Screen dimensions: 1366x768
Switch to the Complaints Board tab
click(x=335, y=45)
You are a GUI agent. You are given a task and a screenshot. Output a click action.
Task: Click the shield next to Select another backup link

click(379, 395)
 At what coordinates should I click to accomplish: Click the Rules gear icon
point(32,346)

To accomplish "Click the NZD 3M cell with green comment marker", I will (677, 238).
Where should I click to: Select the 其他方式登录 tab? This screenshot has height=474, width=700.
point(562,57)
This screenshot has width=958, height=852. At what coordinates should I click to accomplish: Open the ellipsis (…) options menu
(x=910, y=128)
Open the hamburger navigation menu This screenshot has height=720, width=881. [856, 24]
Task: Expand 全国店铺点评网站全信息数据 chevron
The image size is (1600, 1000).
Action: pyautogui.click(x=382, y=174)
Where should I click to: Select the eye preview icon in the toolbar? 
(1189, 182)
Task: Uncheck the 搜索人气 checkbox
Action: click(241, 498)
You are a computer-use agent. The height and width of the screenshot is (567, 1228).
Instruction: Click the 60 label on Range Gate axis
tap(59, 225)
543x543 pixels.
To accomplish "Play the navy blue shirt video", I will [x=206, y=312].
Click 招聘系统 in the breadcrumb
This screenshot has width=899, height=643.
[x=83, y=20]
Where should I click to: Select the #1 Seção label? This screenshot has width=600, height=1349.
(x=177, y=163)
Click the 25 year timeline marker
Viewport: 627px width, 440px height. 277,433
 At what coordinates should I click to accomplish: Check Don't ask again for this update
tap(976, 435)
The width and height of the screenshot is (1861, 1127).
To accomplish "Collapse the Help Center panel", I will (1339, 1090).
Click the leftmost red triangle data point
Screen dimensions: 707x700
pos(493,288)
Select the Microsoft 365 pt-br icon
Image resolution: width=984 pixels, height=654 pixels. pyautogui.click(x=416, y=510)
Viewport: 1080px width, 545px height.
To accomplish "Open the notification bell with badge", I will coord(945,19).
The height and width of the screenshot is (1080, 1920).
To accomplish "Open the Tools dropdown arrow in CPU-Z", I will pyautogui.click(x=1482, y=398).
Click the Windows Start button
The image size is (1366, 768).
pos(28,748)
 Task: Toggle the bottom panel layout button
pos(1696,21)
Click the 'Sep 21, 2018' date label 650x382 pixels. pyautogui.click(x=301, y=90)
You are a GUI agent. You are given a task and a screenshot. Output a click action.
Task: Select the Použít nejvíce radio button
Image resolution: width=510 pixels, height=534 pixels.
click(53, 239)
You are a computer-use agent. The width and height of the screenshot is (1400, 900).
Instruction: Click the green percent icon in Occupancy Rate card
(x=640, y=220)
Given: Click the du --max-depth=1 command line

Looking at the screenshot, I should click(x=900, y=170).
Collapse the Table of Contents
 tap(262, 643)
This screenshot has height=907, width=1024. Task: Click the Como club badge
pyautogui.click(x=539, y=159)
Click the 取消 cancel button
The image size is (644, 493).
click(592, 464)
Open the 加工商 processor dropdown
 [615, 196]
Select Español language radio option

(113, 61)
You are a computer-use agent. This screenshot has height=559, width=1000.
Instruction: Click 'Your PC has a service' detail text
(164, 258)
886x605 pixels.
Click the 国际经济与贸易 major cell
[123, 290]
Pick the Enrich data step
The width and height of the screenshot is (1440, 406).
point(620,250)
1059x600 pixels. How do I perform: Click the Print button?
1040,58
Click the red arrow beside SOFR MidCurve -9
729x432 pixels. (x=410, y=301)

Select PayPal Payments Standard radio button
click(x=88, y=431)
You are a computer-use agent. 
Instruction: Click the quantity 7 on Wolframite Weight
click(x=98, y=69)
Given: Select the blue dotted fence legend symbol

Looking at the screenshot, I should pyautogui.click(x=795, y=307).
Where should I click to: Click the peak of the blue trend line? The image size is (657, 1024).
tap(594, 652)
■ ■ ■ ■ ■ ■ ■
*GIVEN PROBLEM:* Reproduce verbatim the lines of the records from the line containing "Select PayPal Payments Standard radio button" through the last line of the records, both included.

*REPLY TO THE TASK:*
Select PayPal Payments Standard radio button
click(x=88, y=431)
You are a computer-use agent. 
Instruction: Click the quantity 7 on Wolframite Weight
click(x=98, y=69)
Given: Select the blue dotted fence legend symbol

Looking at the screenshot, I should pyautogui.click(x=795, y=307).
Where should I click to: Click the peak of the blue trend line? The image size is (657, 1024).
tap(594, 652)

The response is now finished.